### The exercise
Reproduce every line from the one containing "You are a GUI" through the one containing "pos(121,149)", both included, and leave all other lines out. Keep the request text unchanged, but multiply each coordinate in the answers by 1.6 and round it to a whole number, with halves rounded up.

### Record list
>> Begin

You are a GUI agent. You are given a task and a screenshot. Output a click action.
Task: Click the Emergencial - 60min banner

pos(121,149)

>> End
>> Begin

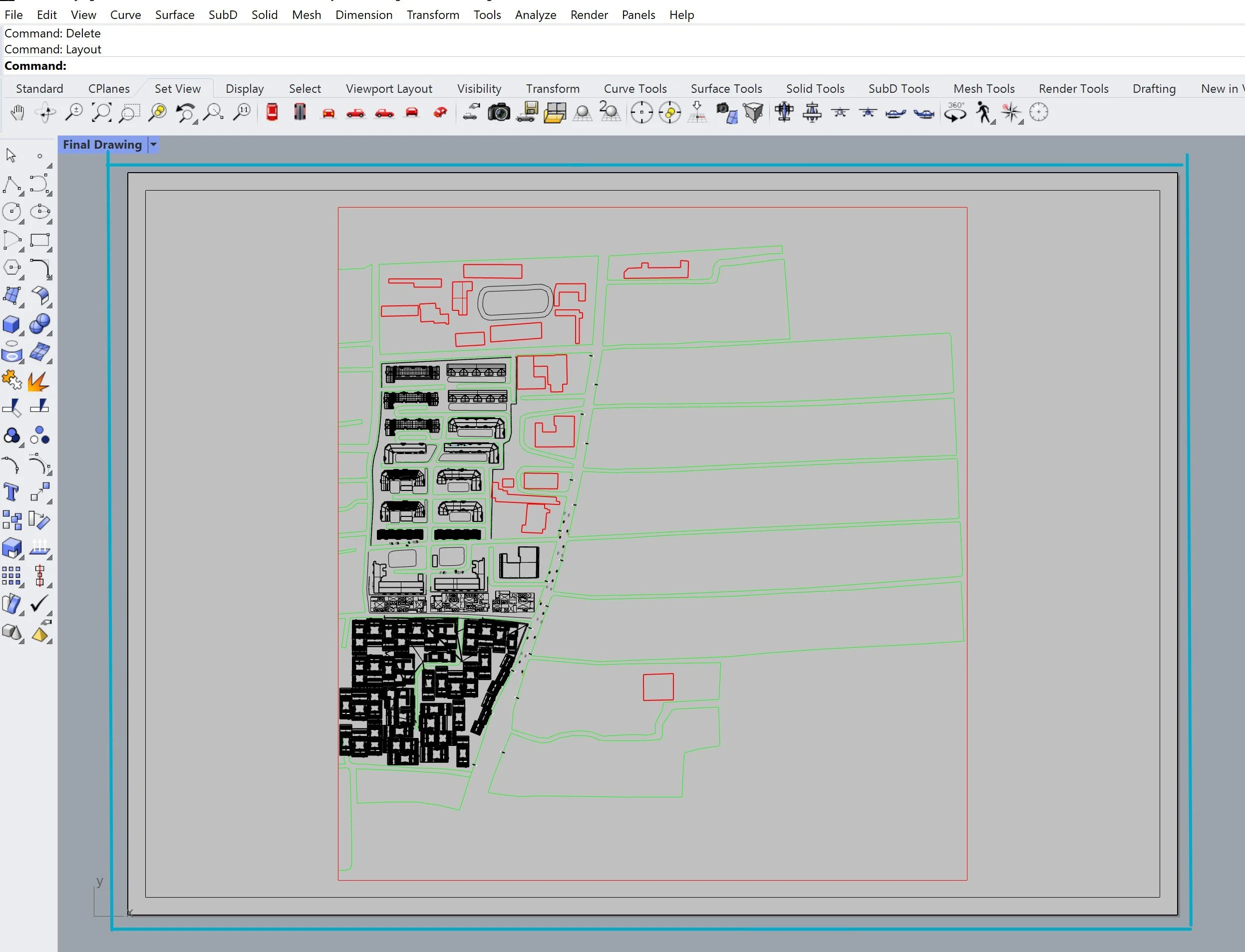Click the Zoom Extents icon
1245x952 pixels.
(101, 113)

>> End

### The reply
You are a GUI agent. You are given a task and a screenshot. Output a click action.
Task: Click the Emergencial - 60min banner

pos(194,238)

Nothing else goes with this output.